Cedrelospermum SAPORTA, 1889

Cedrelospermum SAPORTA emend. Manchester

This morphogenus of the extinct Ulmaceae is based on a detached fruit of Cedrelospermum aquense (SAPORTA) SAPORTA, 1889 (?? Embothrites aquensis SAPORTA, 1865 refigured in Manchester 1987a, b, pl. 1, fig. 4) from the Oligocene of France (Aix-en-Provence). In the genus Cedrelospermum, Saporta (1889) originally included several kinds of mesofossils, which he believed to represent seeds. In his concept he included as a synonym Embothrites UNGER arguing that such fossils do not belong to the Proteaceae .

Manchester (1987a, b: 120) firstly emended Cedrelospermum for detached fruits only and incorrectly suggested as the lectotype C. leptospermum (ETTINGSHAUSEN) MANCHESTER (= Embothrites leptospermos ETTINGSHAUSEN, 1853 ) from Häring stressing the differences from the similar type specimen of Embothrites borealis UNGER from Socka, Slovenia ( Unger 1850b). He subsequently newly corrected his previous typification ( Manchester 1989: 261-262). He suggested Cedrelospermum aquense as a type of Cedrelospermum and offered a new emendation to include detached fruits as well as fertile foliage twigs on the basis of more complete material from the Paleogene of the USA ( Cedrelospermum lineatum (LESQUEREUX) MANCHESTER (= Banksites lineatus LESQUEREUX, 1883 ), Florissant, C. nervosum (NEWBERRY) MANCHESTER (= Planera nervosa NEWBERRY, 1883 ) as well the fruits from Europe. Manchester (1987a: 262) merged at this occasion C. aquense with the previously treated species C. leptospermum leaving the species taxonomy open. However, he noticed the size differences among European Tertiary populations ( Manchester 1987a: 262, footnote).

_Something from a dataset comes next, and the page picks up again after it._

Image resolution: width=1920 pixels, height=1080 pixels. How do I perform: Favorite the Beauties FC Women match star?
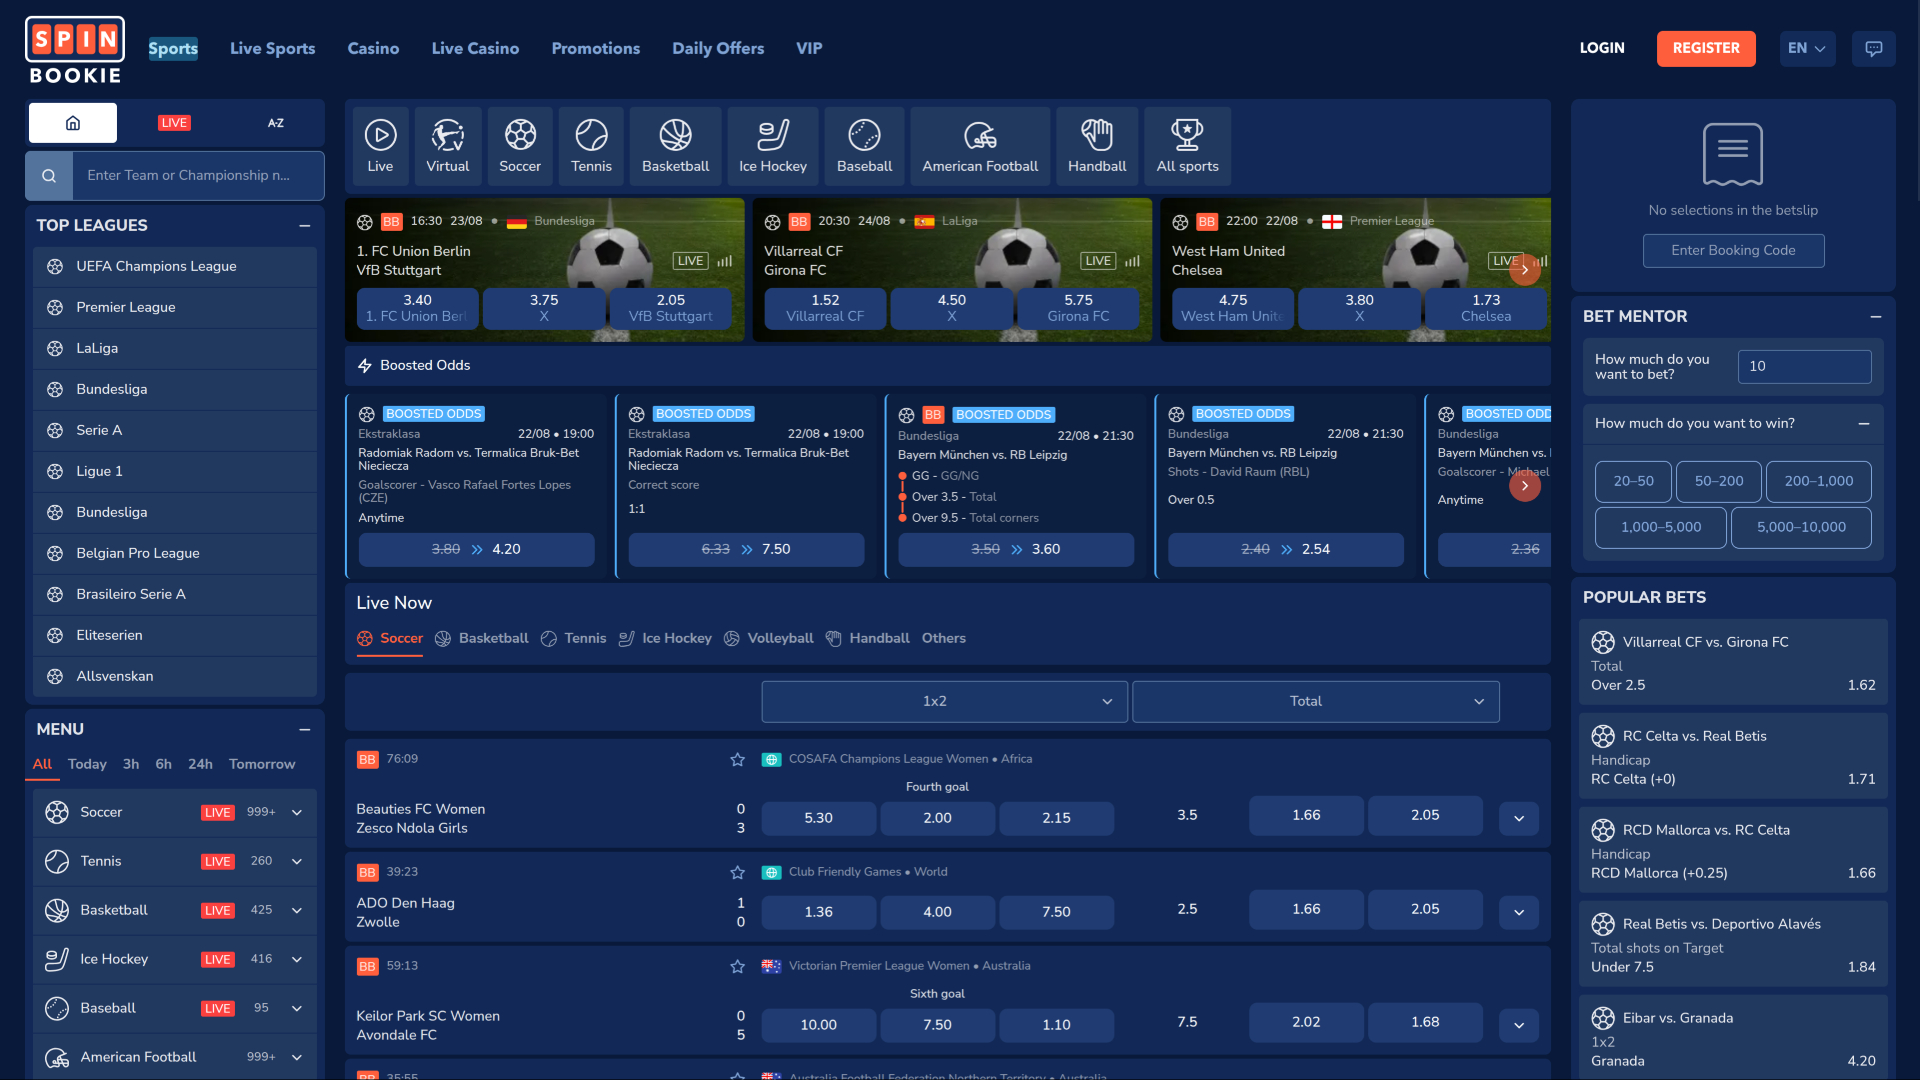(738, 760)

After more material from Europe has become available ( Wilde and Manchester 2003) Manchester’s suspicion can be confirmed. The differences in the fruit size go along with changes in co-occurring leaf morphology. At least two species of Cedrelospermum are recognizable in Europe ( Wilde and Manchester 2003), one with small fruits and narrower leaves (Häring, Messel, Kučlín) and others with larger fruits and variable foliage (see also Kovar-Eder et al. 2004, Hably and Thiébaut 2002). From the late Eocene diatomite at Kučlín, Kvaček (2002a) first announced such fruits and foliage but treated both organs under the same headings. In the present treatment, a traditional separation of the fruits and foliage morphogenera is preferred in spite of the interconnection between fruits and foliage both in North America and Europe (Wilde and Manchester 2002).